# UK Soap and Drama Discussion > EastEnders > The Rumour Mill >  Michael Caine 'to star in Walford'

## crystalsea

Hi this came from AOL's entertainment site, wasn't sure where to put it, so please move to a more appropriate place if deemed appropriate - Ta.  - I hope this is true, I love Michael Caine  :Heart:  

Michael Caine 'to star in Walford'
There is a rumour circulating that none other than Michael Caine would love a cameo in EastEnders.

He said: "I do watch the show. I think Babs Windsor is great, but I don't think anyone has ever offered me a role, so who knows?

"If they did I might just say yes."

A BBC spokesperson for the show didn't deny the possibility of the renowned thesp appearing, adding that Michael would fit in perfectly, thanks to his London roots, and could pop up in Albert Square during a visit to see old friends.

Caine is one of Hollywood's most respected actors, whose career spans 40 years and includes such hits as Alfie, The Italian Job, Get Carter, Educating Rita and The Quiet American.

He received Best Supporting Actor Oscars for the movies Hannah and Her Sisters in 1987 and The Cider House Rules in 2000.

He wouldn't be the first big name to feature in the show.

Singing superstar Robbie Williams famously appeared in the background of a scene in the Queen Vic, chatting on the public phone.

Little Britain's David Walliams played the registrar at Alfie and Kat's first wedding. However, he turned out to be an actor, hired by the groom-to-be.

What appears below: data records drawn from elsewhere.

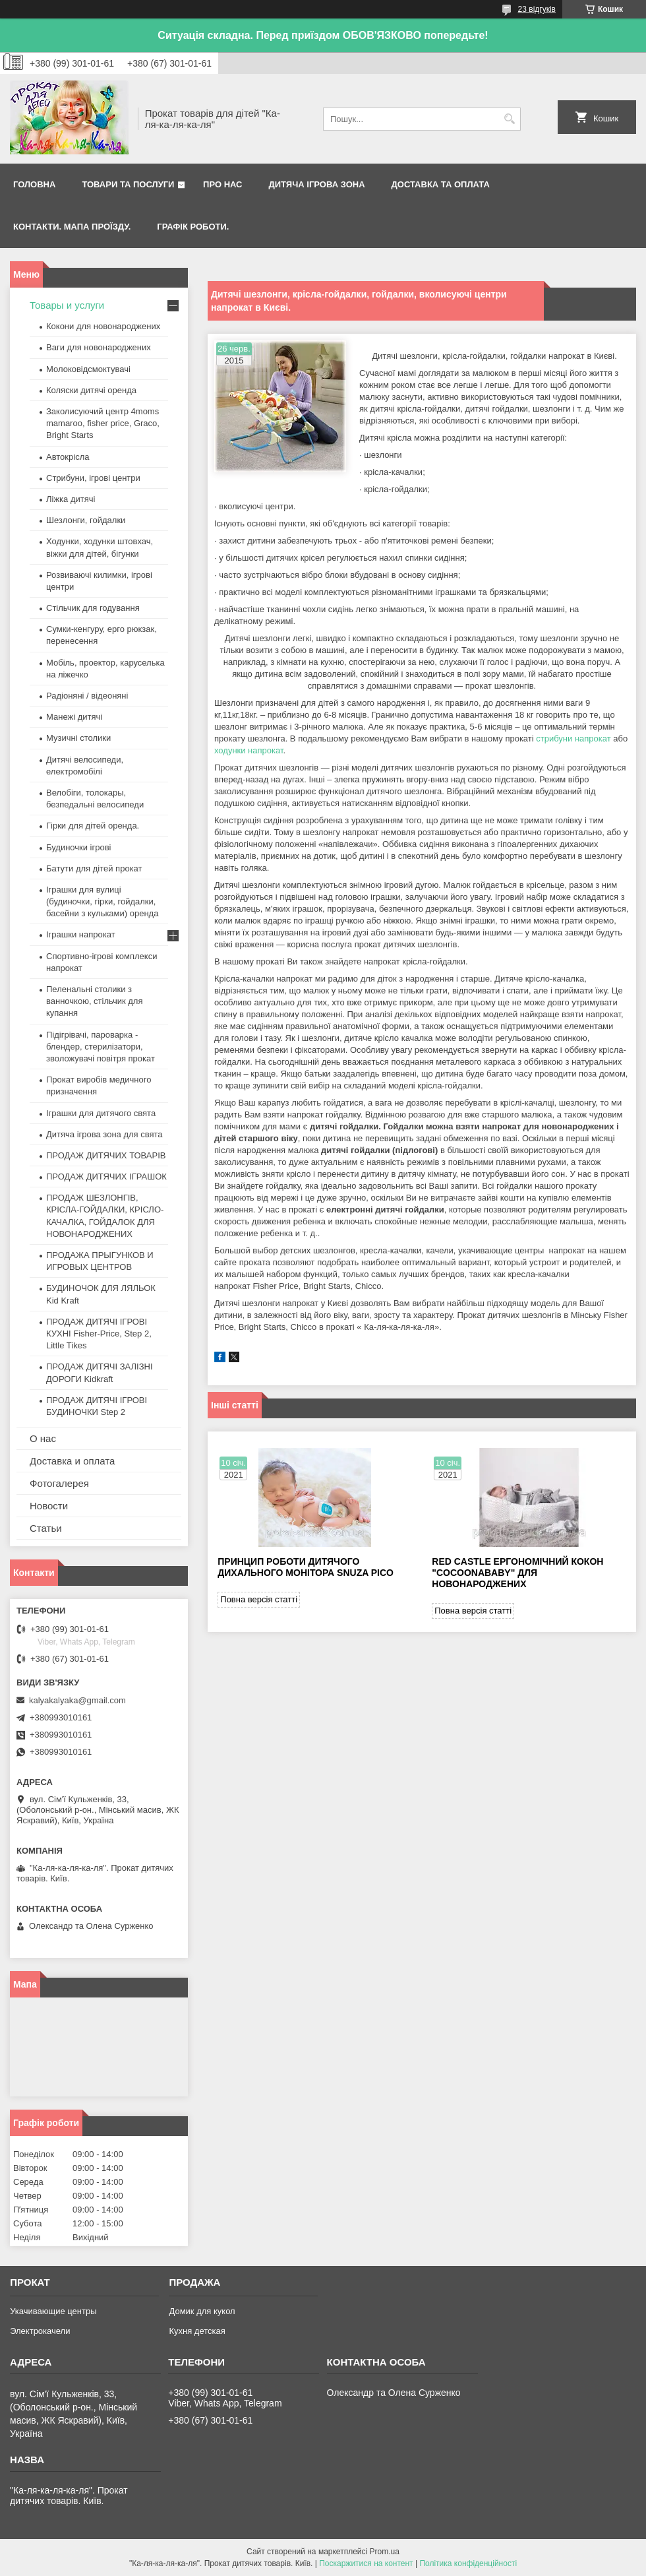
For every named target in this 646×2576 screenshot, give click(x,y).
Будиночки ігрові (78, 847)
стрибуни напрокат (573, 738)
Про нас (222, 184)
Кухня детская (197, 2331)
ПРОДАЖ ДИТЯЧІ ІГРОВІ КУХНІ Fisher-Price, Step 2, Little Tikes (99, 1333)
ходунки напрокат (248, 750)
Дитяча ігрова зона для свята (104, 1134)
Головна (34, 184)
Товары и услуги (67, 305)
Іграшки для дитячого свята (101, 1113)
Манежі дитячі (74, 717)
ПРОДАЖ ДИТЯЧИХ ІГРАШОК (106, 1176)
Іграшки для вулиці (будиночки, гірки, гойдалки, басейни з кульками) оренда (102, 901)
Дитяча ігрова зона (317, 184)
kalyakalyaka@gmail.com (77, 1700)
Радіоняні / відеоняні (87, 696)
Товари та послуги (128, 184)
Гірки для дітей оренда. (92, 826)
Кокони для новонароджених (103, 326)
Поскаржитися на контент (366, 2563)
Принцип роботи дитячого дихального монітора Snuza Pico (306, 1567)
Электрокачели (40, 2331)
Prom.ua (384, 2551)
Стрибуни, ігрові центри (93, 478)
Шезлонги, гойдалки (85, 520)
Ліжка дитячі (70, 499)
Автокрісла (67, 457)
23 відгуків (537, 9)
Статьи (46, 1528)
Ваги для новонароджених (98, 347)
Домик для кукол (202, 2311)
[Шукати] (509, 119)
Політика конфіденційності (468, 2563)
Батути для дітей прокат (94, 868)
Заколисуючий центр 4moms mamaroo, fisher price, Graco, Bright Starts (103, 423)
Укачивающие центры (53, 2311)
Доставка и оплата (72, 1460)
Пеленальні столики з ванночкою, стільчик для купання (94, 1001)
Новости (49, 1505)
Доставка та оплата (441, 184)
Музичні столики (78, 738)
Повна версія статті (258, 1599)
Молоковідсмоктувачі (88, 369)
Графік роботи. (193, 227)
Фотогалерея (59, 1483)
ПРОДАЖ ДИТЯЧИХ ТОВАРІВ (105, 1155)
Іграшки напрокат (80, 934)
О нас (43, 1438)
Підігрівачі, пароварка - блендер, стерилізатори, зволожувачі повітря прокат (100, 1046)
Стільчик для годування (93, 608)
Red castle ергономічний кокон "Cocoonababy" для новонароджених (517, 1572)
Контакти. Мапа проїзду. (72, 227)
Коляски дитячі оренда (91, 390)
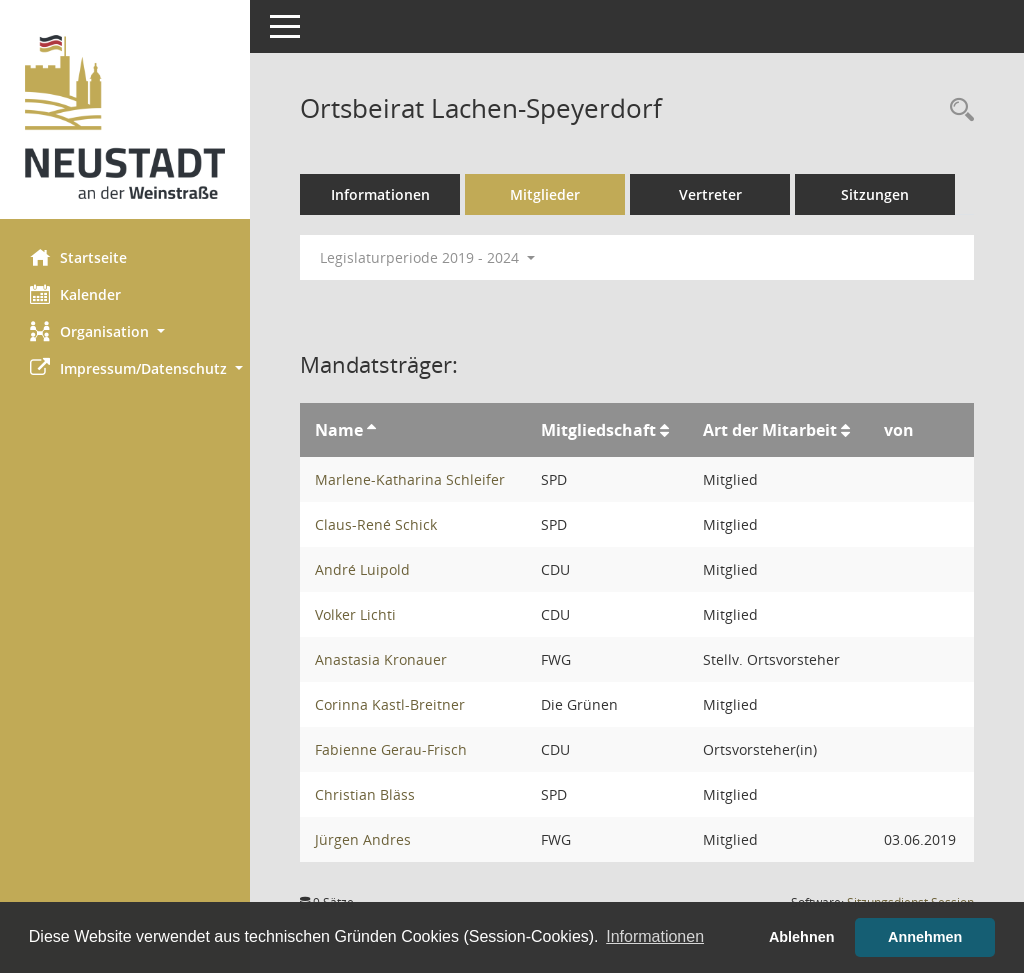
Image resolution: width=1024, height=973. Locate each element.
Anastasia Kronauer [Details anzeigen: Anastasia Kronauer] (381, 659)
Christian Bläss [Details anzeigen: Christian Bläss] (365, 794)
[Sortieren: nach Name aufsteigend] (371, 430)
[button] (125, 331)
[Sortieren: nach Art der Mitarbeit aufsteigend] (845, 430)
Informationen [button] (655, 936)
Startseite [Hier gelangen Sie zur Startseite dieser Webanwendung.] (78, 257)
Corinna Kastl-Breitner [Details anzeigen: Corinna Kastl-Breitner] (390, 704)
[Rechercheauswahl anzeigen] (957, 110)
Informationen (380, 194)
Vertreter (710, 194)
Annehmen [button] (925, 937)
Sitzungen (875, 194)
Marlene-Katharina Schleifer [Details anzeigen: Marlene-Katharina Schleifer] (410, 479)
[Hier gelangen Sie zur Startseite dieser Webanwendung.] (125, 117)
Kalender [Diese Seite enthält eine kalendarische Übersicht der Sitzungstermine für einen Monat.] (75, 294)
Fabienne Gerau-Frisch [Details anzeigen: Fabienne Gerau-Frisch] (391, 749)
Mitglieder (545, 194)
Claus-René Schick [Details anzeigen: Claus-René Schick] (376, 524)
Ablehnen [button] (802, 937)
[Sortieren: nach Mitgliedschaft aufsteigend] (664, 430)
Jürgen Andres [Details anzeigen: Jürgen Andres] (363, 839)
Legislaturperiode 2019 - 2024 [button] (427, 257)
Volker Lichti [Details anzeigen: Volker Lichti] (355, 614)
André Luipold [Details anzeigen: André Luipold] (362, 569)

Before she became internationally known as Baby Spice, Emma Bunton was one of a gang of muggers who attacked Jules Tavenier (Tommy Eytle).

----------


## Luna

moving to rumours.... :Big Grin:  

sounds great though

----------


## Siobhan

I would love this to be true.. of all people who said they would love a part in EE I think I would prefer Michael Cain to get it.. one of my all time fav actors... Or I would love Hugh Grant in it as some co-worker in Bradley's job...

----------


## Luna

oooohhh hugh grant!!! bradleys boss lol that would be brilliant

----------


## Bryan

"not a lot of people know this..."  :Big Grin:   ok I'll stop with the age old impersonation  :Big Grin:   :Rotfl:  

Micheal is a terrefic actor and has been in so many of my favourites films, I hope he does come into it at some point, if only for one episode, would be great to see someone like him in Walford, maybe he could have something to do with Peggy's past?

----------


## Mr Humphries

This was all said before a year ago, wasn't it when he said he could turn the fortunes of the show around! I doubt it would happen though although he could turn up as Dirty Den's older brother to get square with the Mitchells!! :Rotfl:   :Rotfl:   :Rotfl:

----------


## Chris_2k11

> "not a lot of people know this..."


"but my name... IS MICHAEL CAINE!"  :Lol:

----------


## Richie_lecturer

I remember buying that song in the 80s.  :Embarrassment:

----------